I’m going to mention a few dietary supplements to start with and will include some of the notes I’ve gathered over the years:
D3 – 5000iu (telomerase activator)(helps clear cells of ROS) the most important thing about taking vitamin D is not whether it’s dry or in oil, but that you take it with a meal, as that can increase absorption by about 30 to 50%. Improves bone health, reduced risk of heart attacks, reduced inflammation. May reduce aging in bones. Plays an important role in the body’s utilization of carbohydrates and fats and in the synthesis of protein for the growth, maintenance, and repair of cells and tissues. It is also crucial for the production of ATP a molecule the body uses for energy. Take with meal that contains fats. ALL BRANDS ARE PROBABLY ABOUT AS GOOD. I take this daily
DHA – Your brain loves this fat. Take it for breakfast and dinner with food. The findings, in mice, underscore a role for the body’s fat tissue in controlling the brain’s response to food scarcity, and suggest there is an optimal amount of body fat for maximizing health and longevity.
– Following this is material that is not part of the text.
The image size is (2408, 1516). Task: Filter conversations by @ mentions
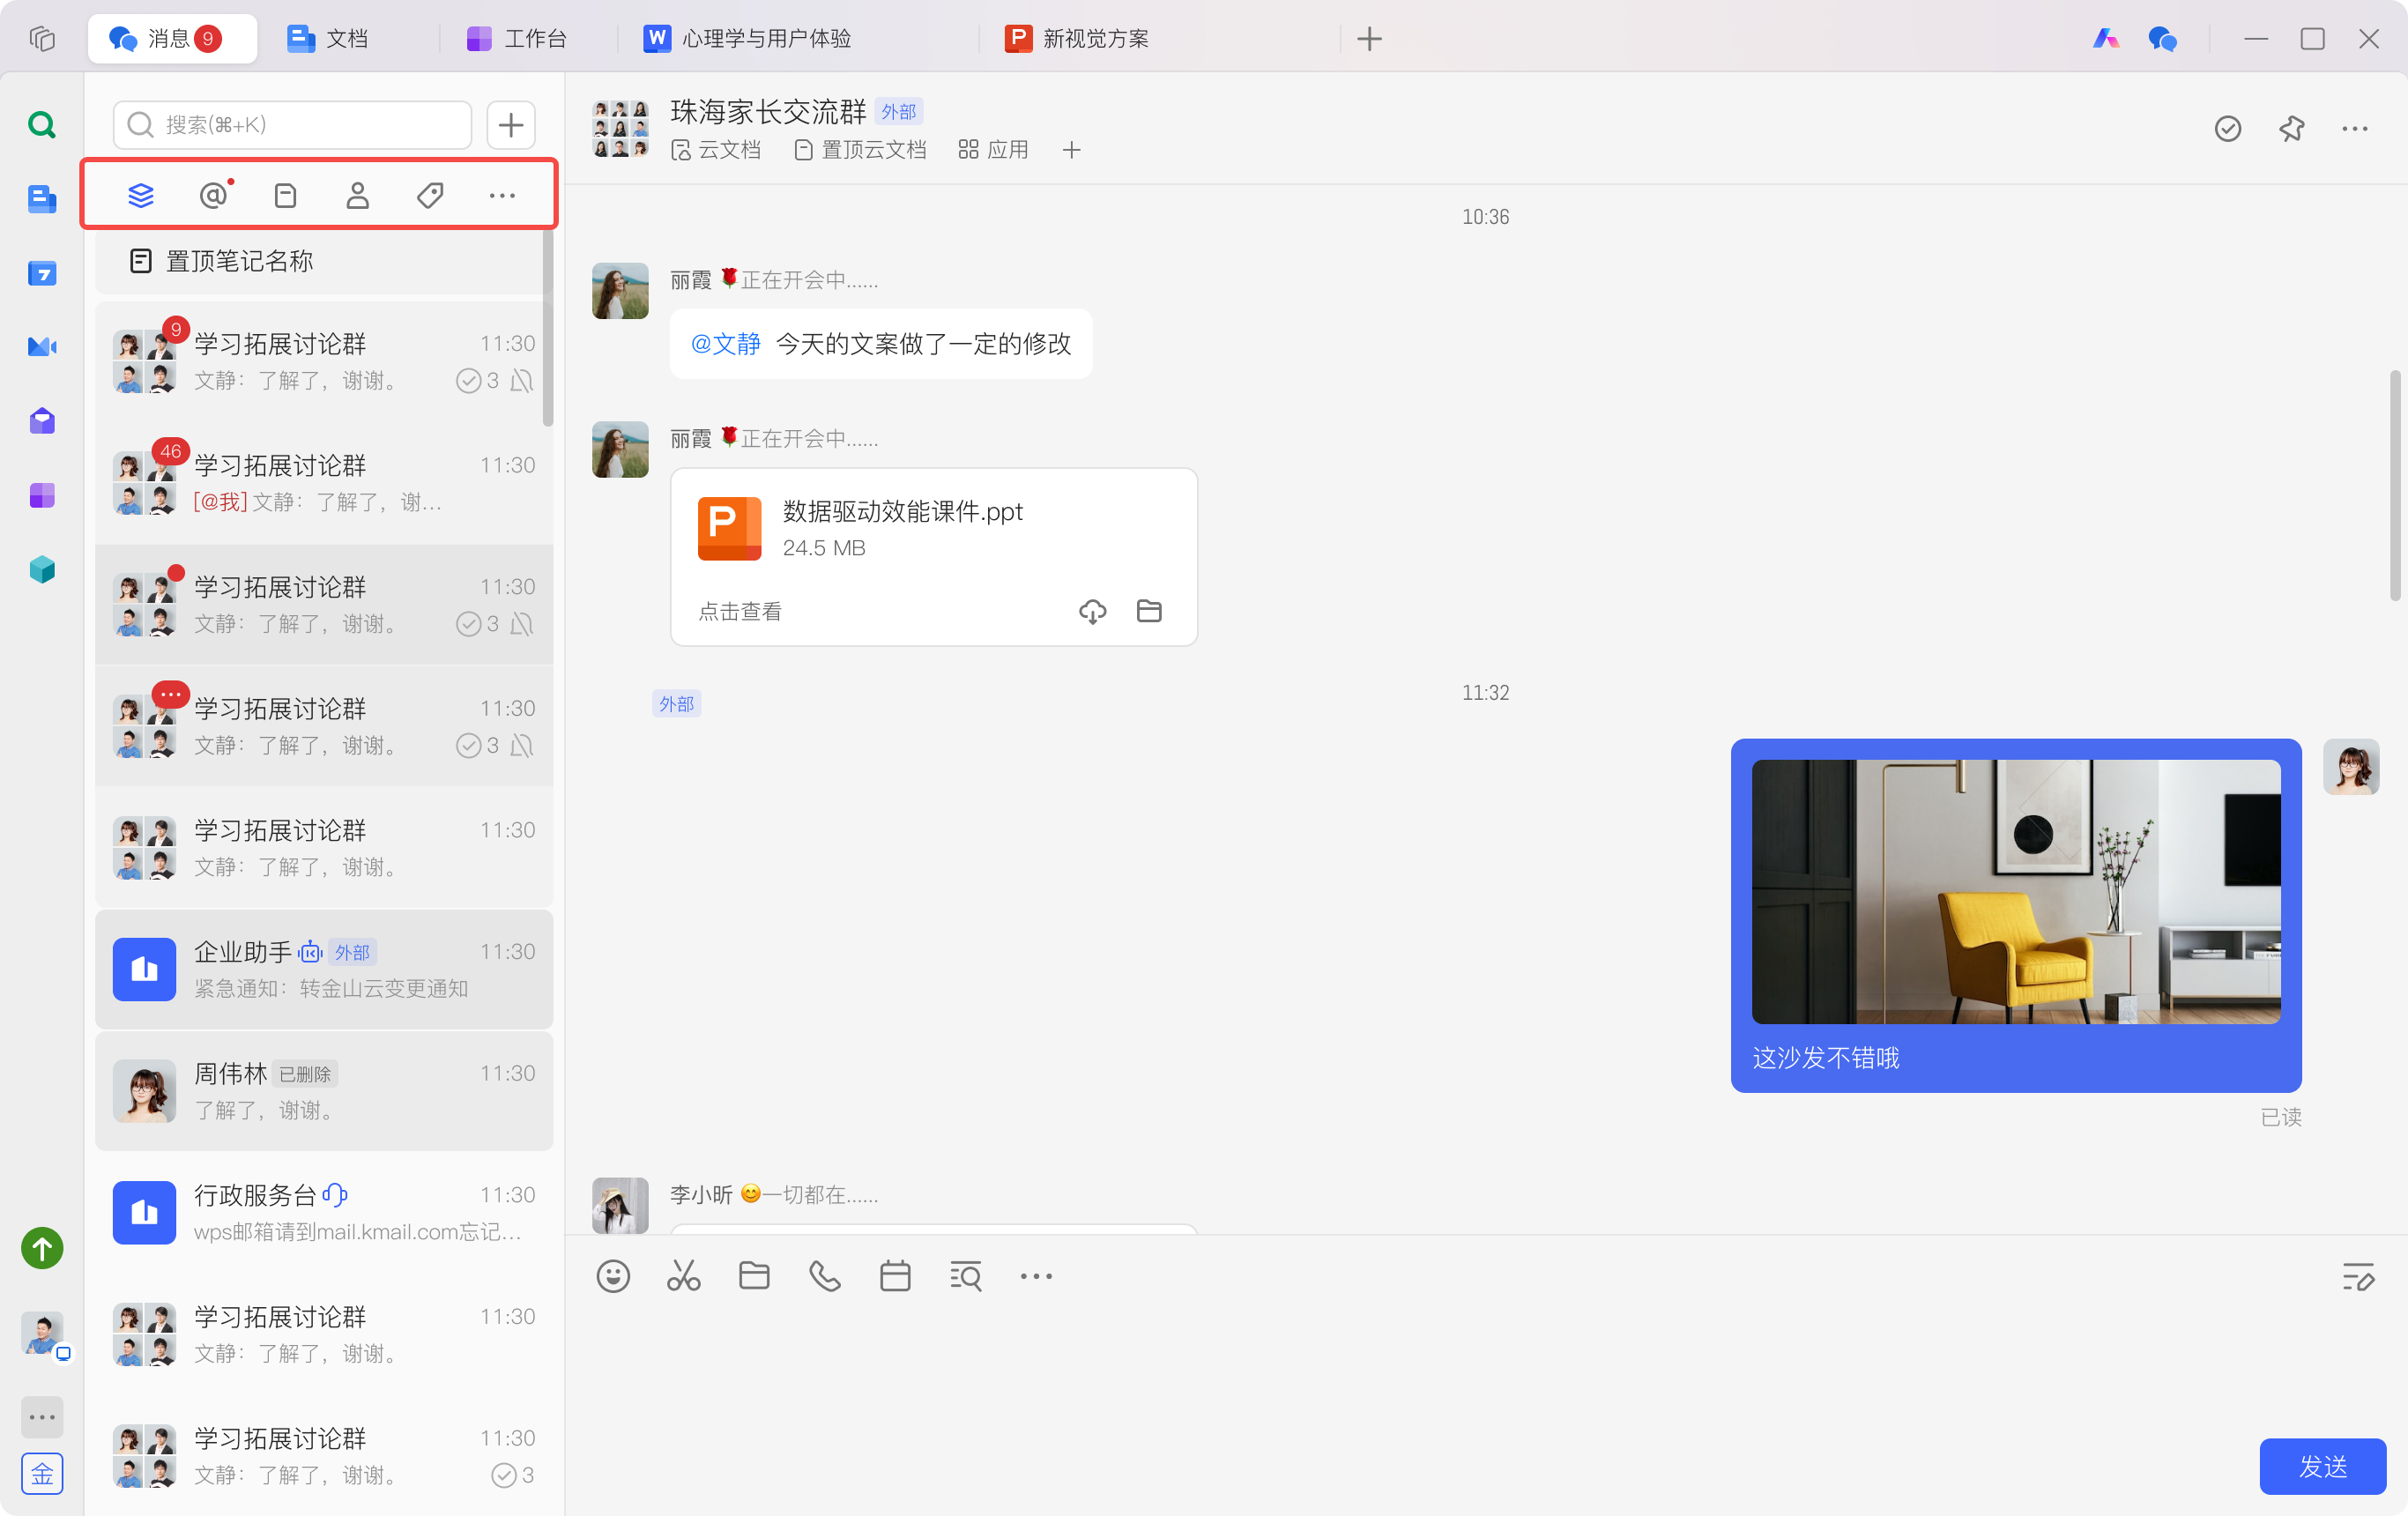[x=213, y=195]

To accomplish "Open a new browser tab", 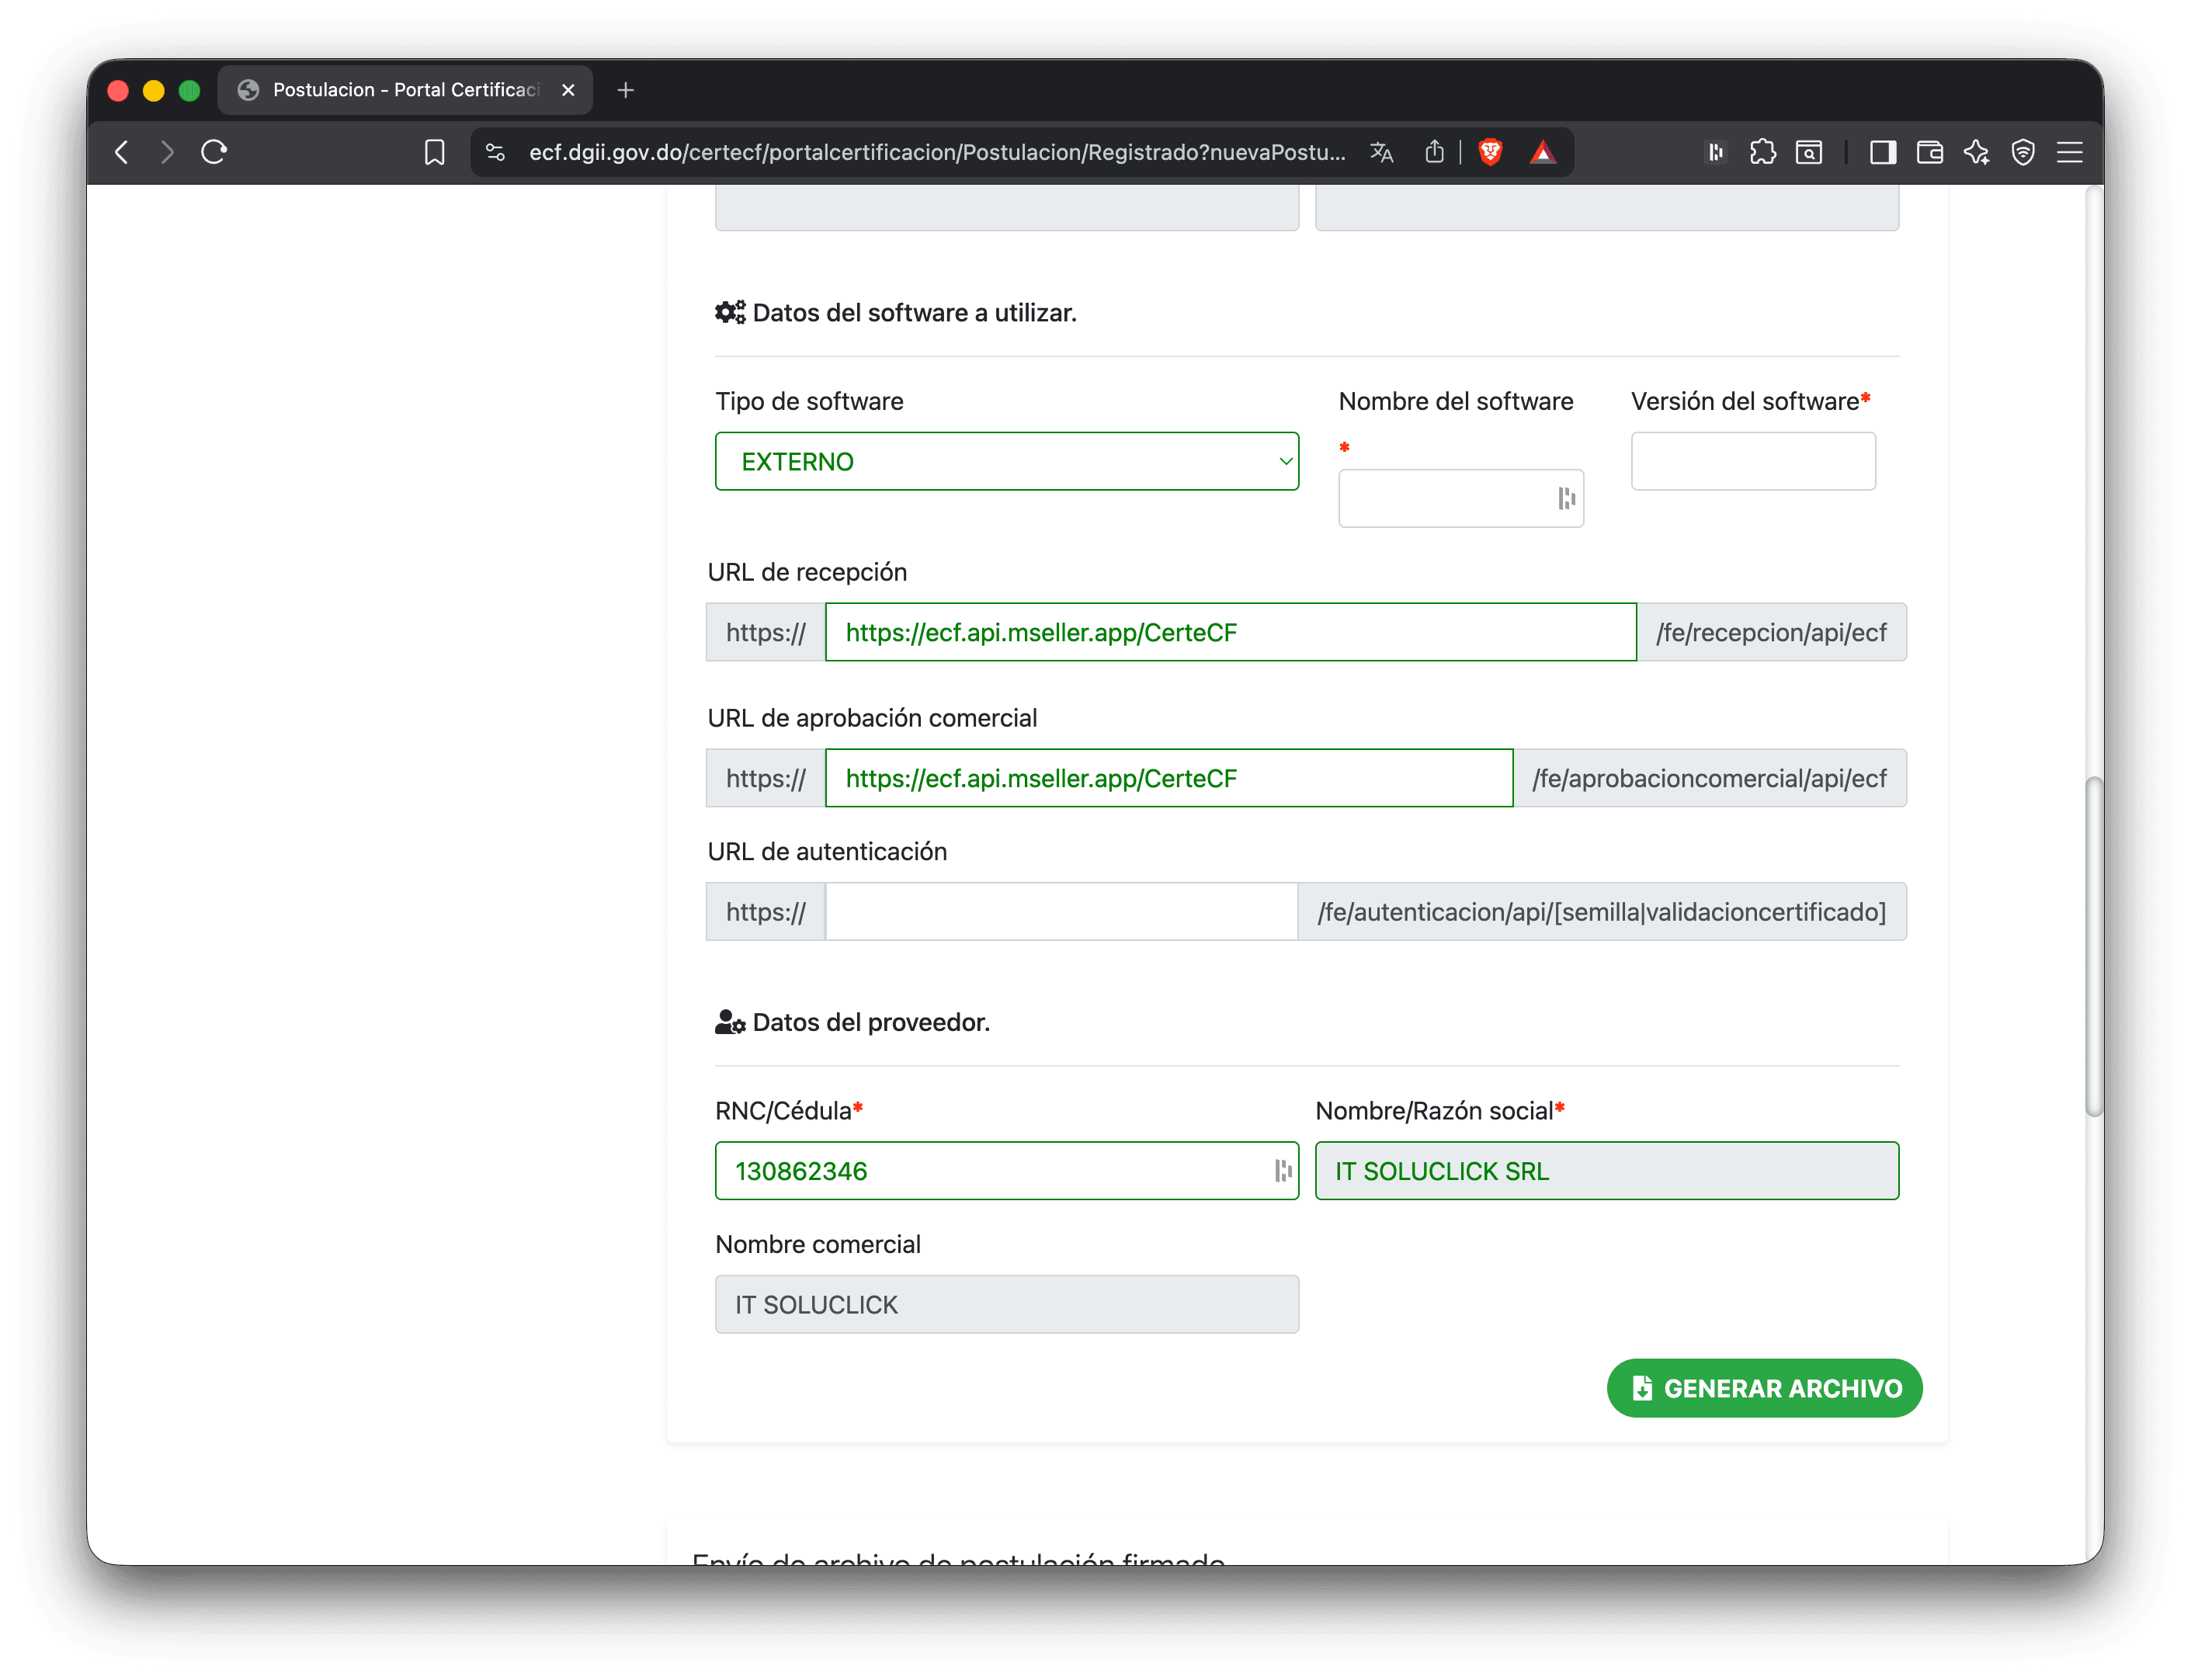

Vitamin C500mg – Vitamin C is an essential micronutrient, a free radical scavenger; while it has functions such as blocking oncogenic transformation induced by carcinogens. Deficiency in vitamin C is seen in cancer patients frequently, thus, adequate dietary vitamin C in these patients is needed increasingly. This novel epigenetic function of vitamin C needs to become recognized by the general public. Future studies needs be done for greater understanding of vitamin C impact upon TET and the epigenome which have medicinal relevance in cancer and other diseases.
These are all very easy to buy.
Next time I’ll discuss some specific supplements I take and why. Also, how I stack (group) them for maximum benefit.
Remember, it’s not just what you take but how much you take them, when, how often and with what (nobody said that this would be easy but it’s worth it).
I love life! Here’s why I’m showing this picture: 1) Many of the supplements I take are pluripotent (they have more than one action and in several that is to act as “diet mimics” so I have to eat more food just to keep my weight – 5’8″ at 137 lbs). I weighed 197 forty years ago and was putting on weight a few pounds each year. 2) I also believe that you need to treat yourself well so once in a while I do this – shows I am human.